PASSAGE PROVIDED –
○ ○ ○ ○ ○ ○ ○

Advanced Topics in Computer Systems |
Fall 2001
|
Joe Hellerstein & Anthony Joseph |
|
Degrees of Consistency (a/k/a Isolation Levels)
Despite all the discussion of ACID, sometimes it's nice to sacrifice semantic
guarantees for the sake of performance. The goal is to let individual
transactions choose this WITHOUT messing up the database or the other transactions
that do care.
Gray, et al.: Degrees of Consistency
First, a definition: A write is committed when transaction if finished; otherwise,
the write is dirty.
A Locking-Based Description of Degrees of Consistency:
This is not actually a description of the degrees, but rather of how to
achieve them via locking. But it’s better defined.
- Degree 0: set short write locks on updated items ("short" = length
of action)
- Degree 1: set long write locks on updated items ("long" = EOT)
- Degree 2: set long write locks on updated items, and short read locks
on items read
- Degree 3: set long write and read locks
A Dirty-Data Description of Degrees of Consistency
Transaction T sees degree X consistency if...
- Degree 0: T does not overwrite dirty data of other transactions
- Degree 1:
- T sees degree 0 consistency, and
- T does not commit any writes before EOT
- T sees degree 1 consistency, and
- T does not read dirty data of other transactions
- T sees degree 2 consistency, and
- Other transactions do not dirty any data read by T before T completes.
Examples of Inconsistencies prevented by Various Degrees
- Garbage reads:
T1: write(X); T2: write(X)
Who knows what value X will end up being?
Solution: set short write locks (degree 0)
- Lost Updates:
T1: write(X)
T2: write(X)
T1: abort (physical UNDO restores X to pre-T1 value)
At this point, the update to T2 is lost
Solution: set long write locks (degree 1)
- Dirty Reads:
T1: write(X)
T2: read(X)
T1: abort
Now T2’s read is bogus.
Solution: set long X locks and short S locks (degree 2)
Many systems do long-running queries at degree 2.
- Unrepeatable reads:
T1: read(X)
T2: write(X)
T2: end transaction
T1: read(X)
Now T2 has read two different values for X.
Solution: long read locks (degree 3)
- Phantoms:
T1: read range [x - y]
T2: insert z, x < z < y
T2: end transaction
T1: read range [x - y]
Z is a "phantom" data item (eek!)
Solution: ??
NOTE: if everybody is at least degree 1, than different transactions
can CHOOSE what degree they wish to "see" without worry. I.e. can have
a mixture of levels of consistency.
Adya, et al. : Generalized Isolation Levels
Gray et al's definitions (and the resulting ANSI standards) are not implementation-independent,
and semantics are ill-defined.
Want an implementation-independent semantic isolation levels which is as
permissive as possible (most possible schedules allowed).
Key insight: many dependencies are multi-object. Capture those,
and you'll get the right semantics.

○ ○ ○ ○ ○ ○ ○

EXTRACTED ENTRIES –
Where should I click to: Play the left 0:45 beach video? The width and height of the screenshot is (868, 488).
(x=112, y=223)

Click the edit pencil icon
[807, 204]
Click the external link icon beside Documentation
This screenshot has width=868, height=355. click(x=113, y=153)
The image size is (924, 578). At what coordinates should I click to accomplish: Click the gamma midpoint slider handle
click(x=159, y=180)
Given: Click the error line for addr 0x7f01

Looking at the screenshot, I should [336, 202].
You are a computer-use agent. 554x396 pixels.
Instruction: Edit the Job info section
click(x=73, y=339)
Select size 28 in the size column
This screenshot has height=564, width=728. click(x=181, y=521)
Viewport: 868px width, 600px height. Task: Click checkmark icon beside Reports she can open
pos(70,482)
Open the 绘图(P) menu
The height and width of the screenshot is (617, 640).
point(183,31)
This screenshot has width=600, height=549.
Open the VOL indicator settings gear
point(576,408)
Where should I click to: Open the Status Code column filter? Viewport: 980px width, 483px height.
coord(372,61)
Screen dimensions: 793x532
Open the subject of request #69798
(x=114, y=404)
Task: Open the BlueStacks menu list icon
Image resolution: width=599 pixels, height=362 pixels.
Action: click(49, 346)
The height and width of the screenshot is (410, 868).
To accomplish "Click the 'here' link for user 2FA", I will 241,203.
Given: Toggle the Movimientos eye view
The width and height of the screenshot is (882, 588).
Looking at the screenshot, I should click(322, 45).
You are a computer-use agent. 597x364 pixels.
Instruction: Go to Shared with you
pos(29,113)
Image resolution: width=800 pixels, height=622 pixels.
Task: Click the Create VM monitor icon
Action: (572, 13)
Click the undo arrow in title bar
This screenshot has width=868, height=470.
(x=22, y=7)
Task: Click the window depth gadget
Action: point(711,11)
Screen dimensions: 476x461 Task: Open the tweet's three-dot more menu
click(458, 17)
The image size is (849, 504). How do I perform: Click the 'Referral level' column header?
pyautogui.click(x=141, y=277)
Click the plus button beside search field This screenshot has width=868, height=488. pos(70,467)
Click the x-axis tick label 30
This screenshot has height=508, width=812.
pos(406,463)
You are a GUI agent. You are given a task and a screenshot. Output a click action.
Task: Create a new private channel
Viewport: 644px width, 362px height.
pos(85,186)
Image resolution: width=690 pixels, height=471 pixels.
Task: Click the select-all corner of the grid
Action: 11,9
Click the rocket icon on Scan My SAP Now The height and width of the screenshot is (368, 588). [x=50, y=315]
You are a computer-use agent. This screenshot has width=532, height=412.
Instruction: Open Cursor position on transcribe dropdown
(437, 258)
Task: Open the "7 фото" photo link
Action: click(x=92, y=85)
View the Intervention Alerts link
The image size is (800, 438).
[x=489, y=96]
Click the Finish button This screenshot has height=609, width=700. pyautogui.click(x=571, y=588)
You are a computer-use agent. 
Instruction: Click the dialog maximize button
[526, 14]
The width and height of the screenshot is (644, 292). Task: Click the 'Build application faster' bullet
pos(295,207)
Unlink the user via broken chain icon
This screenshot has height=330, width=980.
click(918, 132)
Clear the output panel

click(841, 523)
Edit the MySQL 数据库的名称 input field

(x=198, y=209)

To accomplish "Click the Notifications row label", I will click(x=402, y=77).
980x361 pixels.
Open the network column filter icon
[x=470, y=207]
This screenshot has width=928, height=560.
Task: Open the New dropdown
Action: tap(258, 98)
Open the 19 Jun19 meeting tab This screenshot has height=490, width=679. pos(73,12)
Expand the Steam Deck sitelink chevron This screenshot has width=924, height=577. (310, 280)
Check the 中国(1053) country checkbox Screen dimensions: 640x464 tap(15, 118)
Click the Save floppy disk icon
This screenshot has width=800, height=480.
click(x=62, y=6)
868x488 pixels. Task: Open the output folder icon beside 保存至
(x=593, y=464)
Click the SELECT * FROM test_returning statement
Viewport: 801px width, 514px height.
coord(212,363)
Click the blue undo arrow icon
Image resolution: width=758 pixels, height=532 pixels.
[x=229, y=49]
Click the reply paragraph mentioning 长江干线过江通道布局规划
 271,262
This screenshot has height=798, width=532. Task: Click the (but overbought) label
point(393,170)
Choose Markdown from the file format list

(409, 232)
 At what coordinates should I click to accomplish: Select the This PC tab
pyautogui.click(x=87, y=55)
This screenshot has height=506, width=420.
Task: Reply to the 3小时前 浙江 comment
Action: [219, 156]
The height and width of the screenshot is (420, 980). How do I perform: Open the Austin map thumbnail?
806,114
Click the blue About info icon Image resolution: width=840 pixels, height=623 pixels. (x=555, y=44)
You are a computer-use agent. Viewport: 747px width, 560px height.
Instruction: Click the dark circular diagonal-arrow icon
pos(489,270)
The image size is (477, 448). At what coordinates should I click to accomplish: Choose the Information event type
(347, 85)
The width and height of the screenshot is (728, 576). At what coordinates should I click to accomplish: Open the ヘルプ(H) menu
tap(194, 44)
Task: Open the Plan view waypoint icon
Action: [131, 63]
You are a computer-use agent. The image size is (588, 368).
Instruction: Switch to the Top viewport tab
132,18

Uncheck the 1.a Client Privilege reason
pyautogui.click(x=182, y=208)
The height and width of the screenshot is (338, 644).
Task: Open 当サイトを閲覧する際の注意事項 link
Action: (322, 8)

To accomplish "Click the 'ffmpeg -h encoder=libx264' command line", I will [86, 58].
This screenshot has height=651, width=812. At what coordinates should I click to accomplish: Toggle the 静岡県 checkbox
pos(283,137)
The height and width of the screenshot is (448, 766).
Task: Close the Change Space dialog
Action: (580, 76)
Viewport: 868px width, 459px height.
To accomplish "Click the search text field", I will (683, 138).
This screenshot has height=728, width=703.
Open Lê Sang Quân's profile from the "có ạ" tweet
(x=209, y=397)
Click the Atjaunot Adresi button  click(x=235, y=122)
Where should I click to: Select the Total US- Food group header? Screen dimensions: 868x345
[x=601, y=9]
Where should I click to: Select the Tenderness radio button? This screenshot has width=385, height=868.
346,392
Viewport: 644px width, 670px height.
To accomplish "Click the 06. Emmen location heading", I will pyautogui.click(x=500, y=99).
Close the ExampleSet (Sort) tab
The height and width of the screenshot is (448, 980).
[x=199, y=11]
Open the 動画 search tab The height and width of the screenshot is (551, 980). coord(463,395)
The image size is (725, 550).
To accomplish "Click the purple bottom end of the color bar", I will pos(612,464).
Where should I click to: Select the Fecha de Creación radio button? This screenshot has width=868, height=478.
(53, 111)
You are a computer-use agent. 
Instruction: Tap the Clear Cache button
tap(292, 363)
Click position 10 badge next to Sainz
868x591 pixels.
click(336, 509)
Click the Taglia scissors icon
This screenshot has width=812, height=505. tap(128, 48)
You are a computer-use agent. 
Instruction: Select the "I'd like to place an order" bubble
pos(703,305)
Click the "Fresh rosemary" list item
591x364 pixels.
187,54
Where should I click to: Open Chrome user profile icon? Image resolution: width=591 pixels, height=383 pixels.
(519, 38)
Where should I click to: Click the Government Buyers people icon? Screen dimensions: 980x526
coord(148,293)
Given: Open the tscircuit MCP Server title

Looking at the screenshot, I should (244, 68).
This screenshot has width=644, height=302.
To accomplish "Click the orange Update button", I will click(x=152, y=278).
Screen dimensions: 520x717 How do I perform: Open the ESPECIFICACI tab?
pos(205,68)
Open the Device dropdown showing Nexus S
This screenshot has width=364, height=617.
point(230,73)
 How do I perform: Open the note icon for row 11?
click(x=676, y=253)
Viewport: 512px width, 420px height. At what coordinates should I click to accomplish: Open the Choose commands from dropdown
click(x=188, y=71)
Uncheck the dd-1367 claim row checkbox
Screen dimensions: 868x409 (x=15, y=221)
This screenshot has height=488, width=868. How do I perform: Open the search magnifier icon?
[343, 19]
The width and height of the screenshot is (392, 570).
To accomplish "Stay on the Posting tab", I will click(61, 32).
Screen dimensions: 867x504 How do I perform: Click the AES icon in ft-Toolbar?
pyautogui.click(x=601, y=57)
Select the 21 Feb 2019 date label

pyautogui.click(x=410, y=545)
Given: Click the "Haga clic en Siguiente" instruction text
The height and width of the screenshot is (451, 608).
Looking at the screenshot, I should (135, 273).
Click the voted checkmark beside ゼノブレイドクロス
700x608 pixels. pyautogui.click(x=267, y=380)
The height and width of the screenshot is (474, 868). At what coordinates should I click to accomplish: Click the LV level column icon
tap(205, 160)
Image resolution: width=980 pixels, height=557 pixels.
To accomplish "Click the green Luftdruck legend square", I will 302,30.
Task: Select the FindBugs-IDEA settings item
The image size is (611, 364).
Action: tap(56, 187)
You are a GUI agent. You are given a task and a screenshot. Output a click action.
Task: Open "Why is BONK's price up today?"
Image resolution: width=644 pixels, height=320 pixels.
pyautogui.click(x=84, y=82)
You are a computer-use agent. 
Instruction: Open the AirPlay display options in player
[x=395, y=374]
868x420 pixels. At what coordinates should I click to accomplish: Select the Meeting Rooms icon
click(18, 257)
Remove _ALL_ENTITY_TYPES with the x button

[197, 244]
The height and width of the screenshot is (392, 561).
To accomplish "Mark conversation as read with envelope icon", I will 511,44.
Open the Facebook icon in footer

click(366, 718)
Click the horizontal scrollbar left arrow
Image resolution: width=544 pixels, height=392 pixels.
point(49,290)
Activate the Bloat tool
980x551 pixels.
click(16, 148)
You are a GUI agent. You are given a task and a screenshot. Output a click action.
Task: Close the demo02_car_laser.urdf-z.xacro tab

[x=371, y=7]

○ ○ ○ ○ ○ ○ ○

PROBLEM SET –
(a) In the lecture notes on degrees of consistency, reproduce the stretch from "NOTE: if everybody" through "levels of consistency." word for word.
(b) List every kind of inconsistency that the lecture notes on degrees of consistency give as an example.

RESPONSE LIST –
(a)
NOTE: if everybody is at least degree 1, than different transactions
can CHOOSE what degree they wish to "see" without worry. I.e. can have
a mixture of levels of consistency.

(b)
- Garbage reads
- Lost Updates
- Dirty Reads
- Unrepeatable reads
- Phantoms